▶ Aim of the task: Retype, word for word, each line between the lines holding "This screenshot has height=165, width=333." and "This screenshot has height=525, width=695.", inclusive, and leave the rest of the data alone.

▶ Task material:
___

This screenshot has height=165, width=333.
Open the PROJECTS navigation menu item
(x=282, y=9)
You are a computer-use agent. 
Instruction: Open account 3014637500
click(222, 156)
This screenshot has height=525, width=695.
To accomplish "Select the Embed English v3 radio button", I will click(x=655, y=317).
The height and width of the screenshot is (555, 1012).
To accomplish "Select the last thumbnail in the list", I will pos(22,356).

___

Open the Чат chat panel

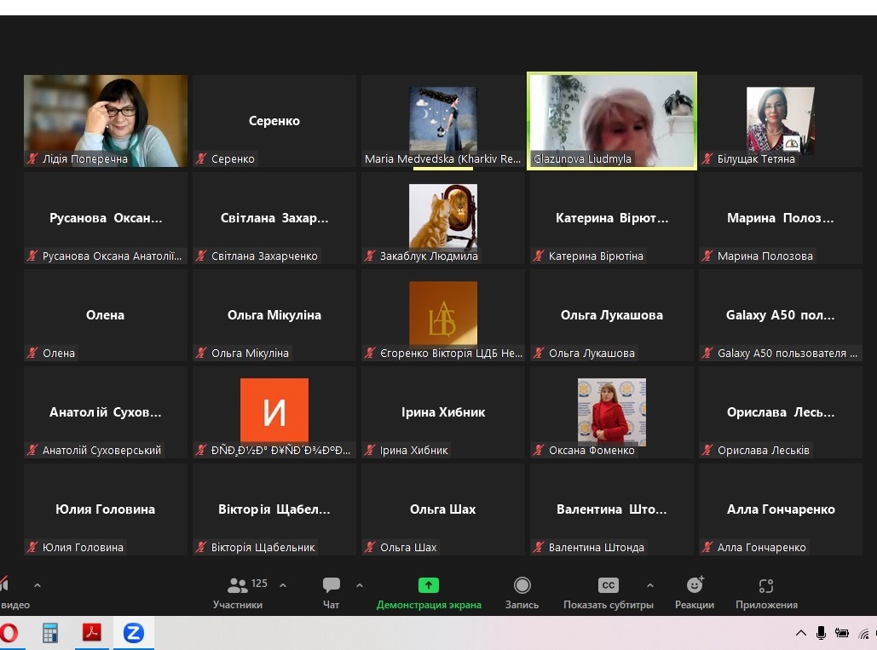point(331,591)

___

▶ Result:
This screenshot has height=165, width=333.
Open the PROJECTS navigation menu item
(x=282, y=9)
You are a computer-use agent. 
Instruction: Open account 3014637500
click(222, 156)
This screenshot has height=525, width=695.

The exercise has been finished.